Sometime after new flies and moving down river, I looked off to the west, expecting to see more sun. Instead, I saw gray—lots of it. Then, I looked upriver and saw Ben, about two hundred yards away, still fishing his dry which meant he had probably caught one on it already. Another look down river showed me the gray had become a rain cloud and it was moving up the river valley, fast. I heard that distinct and haunting whisper then growl of wind rushing through bare trees. I reeled in my line and made for the bank. Having been through enough winters in Oregon, I always carry my raingear with me after November first. While making myself as resistant to a storm as possible, I looked back up stream to see if Ben was making for the bank, or at least aware that something was coming. He hadn’t moved from his spot. I suspect that he was in that special place fishermen who’ve been away from the river for too long sometimes find on their return. The Shangri-la of the mind where cast and fly and river and fish are all that matter, are all that exist. For a moment I thought about shouting, then thought against it. Such restraint against unsolicited advice forms the bedrock of any lasting relationship. Sometimes people get stuck in a rainstorm. Besides, I had my own problems to worry about and Ben would figure things out eventually.

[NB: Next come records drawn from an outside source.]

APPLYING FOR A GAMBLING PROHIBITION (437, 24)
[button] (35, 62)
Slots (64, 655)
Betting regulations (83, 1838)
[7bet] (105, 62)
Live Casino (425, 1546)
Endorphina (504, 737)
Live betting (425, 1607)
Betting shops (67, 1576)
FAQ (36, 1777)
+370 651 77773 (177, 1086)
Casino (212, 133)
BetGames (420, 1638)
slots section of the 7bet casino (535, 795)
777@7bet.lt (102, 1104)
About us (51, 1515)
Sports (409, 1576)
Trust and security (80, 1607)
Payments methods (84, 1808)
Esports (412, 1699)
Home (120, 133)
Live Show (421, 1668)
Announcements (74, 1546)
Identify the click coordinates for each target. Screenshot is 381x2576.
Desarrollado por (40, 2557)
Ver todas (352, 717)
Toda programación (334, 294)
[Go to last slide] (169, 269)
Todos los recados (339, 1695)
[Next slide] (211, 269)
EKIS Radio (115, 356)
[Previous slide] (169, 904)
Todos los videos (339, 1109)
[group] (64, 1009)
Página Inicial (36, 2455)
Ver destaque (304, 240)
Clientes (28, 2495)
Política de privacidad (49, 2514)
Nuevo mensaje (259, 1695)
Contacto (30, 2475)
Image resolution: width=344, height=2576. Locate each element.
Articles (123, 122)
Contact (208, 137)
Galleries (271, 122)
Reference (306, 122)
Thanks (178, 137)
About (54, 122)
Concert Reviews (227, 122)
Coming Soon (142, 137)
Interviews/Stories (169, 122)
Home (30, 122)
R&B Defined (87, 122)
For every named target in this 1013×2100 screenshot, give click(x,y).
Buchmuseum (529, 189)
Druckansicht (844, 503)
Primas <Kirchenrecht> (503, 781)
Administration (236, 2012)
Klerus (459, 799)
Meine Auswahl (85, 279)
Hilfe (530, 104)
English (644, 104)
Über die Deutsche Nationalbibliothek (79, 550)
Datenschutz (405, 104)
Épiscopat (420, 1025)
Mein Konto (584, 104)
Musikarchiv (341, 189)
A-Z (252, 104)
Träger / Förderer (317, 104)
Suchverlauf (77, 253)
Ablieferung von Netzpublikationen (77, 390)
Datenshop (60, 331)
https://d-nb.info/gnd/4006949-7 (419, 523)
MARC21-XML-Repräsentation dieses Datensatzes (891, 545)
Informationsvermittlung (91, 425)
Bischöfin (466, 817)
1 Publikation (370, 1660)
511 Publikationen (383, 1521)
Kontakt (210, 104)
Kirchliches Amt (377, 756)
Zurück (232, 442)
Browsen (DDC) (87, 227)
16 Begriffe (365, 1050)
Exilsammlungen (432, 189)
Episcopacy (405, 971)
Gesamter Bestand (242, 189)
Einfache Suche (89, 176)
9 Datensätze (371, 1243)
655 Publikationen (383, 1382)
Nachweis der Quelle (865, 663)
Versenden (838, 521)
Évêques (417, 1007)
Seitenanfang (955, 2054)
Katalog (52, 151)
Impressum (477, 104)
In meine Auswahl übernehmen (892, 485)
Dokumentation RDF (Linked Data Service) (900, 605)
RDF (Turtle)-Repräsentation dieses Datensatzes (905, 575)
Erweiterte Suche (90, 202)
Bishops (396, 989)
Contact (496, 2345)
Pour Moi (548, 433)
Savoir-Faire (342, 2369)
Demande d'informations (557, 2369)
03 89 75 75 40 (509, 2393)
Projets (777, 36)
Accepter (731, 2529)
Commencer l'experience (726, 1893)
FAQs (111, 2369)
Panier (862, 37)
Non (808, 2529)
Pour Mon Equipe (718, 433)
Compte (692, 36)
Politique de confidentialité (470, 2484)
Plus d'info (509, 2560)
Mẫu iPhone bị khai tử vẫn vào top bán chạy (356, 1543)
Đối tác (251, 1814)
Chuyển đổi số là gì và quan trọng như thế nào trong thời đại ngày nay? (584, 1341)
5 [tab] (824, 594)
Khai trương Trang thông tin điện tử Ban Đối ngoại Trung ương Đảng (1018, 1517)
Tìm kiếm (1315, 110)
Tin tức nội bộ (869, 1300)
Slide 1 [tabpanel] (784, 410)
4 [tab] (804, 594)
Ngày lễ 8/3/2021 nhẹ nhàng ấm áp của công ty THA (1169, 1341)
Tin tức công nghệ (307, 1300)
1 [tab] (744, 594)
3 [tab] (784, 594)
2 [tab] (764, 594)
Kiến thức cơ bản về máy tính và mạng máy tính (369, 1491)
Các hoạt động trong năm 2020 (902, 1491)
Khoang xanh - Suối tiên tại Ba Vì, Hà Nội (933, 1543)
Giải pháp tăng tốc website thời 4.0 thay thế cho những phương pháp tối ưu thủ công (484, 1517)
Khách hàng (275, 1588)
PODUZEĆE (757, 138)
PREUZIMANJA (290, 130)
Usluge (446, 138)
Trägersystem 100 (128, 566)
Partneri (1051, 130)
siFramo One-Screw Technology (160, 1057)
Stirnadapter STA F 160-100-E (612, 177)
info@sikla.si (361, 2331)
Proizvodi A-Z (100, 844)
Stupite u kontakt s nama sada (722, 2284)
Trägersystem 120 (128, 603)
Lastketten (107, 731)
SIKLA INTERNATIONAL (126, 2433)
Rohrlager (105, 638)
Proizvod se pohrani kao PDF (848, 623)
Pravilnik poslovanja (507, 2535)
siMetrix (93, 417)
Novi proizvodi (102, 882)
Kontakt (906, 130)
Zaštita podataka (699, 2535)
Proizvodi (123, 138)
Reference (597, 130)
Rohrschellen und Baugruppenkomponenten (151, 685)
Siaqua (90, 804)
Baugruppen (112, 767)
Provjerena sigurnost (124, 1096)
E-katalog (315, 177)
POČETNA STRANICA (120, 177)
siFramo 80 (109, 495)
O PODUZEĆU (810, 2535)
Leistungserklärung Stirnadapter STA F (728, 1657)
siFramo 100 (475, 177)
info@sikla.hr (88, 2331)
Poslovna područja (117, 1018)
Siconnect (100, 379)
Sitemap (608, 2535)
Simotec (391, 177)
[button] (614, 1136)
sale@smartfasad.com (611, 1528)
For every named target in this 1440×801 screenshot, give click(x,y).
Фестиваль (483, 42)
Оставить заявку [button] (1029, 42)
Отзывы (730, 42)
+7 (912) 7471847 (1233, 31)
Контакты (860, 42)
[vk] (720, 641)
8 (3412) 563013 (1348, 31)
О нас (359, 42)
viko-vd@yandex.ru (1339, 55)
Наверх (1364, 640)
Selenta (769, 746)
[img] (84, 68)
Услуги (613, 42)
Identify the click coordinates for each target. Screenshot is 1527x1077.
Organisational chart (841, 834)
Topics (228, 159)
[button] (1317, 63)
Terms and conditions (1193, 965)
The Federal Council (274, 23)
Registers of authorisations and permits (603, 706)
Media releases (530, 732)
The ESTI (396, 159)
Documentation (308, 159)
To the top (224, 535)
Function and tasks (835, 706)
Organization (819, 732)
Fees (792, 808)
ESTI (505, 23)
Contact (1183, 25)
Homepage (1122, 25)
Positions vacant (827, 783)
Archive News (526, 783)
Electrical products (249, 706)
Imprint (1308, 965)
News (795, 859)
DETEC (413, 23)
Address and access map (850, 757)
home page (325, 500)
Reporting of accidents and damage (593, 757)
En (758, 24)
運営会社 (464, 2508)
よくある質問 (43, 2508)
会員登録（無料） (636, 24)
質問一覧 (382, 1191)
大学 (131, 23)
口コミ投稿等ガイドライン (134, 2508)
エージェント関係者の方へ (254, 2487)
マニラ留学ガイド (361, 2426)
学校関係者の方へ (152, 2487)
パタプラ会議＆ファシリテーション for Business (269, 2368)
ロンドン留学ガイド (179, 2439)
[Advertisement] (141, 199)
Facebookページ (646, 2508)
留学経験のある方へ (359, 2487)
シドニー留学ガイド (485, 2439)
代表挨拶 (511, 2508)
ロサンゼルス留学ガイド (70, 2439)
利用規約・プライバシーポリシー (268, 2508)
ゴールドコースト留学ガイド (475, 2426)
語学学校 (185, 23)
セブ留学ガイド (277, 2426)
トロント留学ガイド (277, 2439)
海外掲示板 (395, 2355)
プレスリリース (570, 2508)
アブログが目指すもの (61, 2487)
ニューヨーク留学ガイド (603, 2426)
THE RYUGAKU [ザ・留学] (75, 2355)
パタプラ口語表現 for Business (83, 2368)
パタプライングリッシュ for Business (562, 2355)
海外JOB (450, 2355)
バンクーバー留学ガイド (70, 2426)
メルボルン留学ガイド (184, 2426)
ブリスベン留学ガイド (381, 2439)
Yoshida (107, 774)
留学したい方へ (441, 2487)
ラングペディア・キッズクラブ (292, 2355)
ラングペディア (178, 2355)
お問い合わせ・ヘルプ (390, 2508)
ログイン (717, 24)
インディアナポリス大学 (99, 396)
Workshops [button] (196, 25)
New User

Jacket on, I felt the first suck of the wind followed close by the sharp sting of rain hitting cold ears. I pulled my hood up just as the skies opened. It was a deluge. One of those cloud bursts that gathered speed and water as it came across the reservoir. The first rush of rain washed Ben from my sight. Visibility fell to about fifty feet. The wind screamed. Trees bent over. Rain came down in sheets, sideways. I hunkered behind a boulder, sheltering from the gusts. Water ran off the brim of my hat in a steady stream. The temperature dropped and in an instant there was sleet stinging my hands and bouncing all around me. I laid my rod down and tucked my hands into my armpits letting a stout rain jacket and waders do their thing. Happily, they worked.

The worst lasted fifteen minutes before things let up enough to see the river. When they did, I looked and saw Ben, in the same spot, casting to the same pool, the only change being he had his hood up. I watched him for a while. Ben has a beautiful cast, the kind that just lays out as if the river gods themselves were whispering his fly down to the water. Even with a wind tearing up the valley, he was hitting his pockets. It was magnificent. The ragged, tailing fury of the storm chasing itself up the valley. Ben. His cast. The late-morning light. The feel of the cold turning to warm on my cheek. The white blanket of sleet just on the edge of the blackberry. The jewels of raindrops clinging to the lichen on my sheltering boulder. Then back to Ben and his damn cast. For the first time in my life I found myself fishing vicariously. With every one of his casts, I willed a fish to his fly. I willed and imagined and envisioned some monster from the deep coming up as the storm had come down. I wanted to hear his yawp—the cry of elation that inevitably follows on the whole world coming right in an instant. It’s the closest I’ve come to prayer in a long time.

Of course, there was no fish—at least not on those few vicarious casts. But there was beauty. The sort of beauty that stays in your memory like the smell of the earth after the rain. That makes it a good memory. One that I look forward to recalling every now and again. The good kind of fishing memory that doesn’t end in a fish but rather with the anticipation of a promise to fill.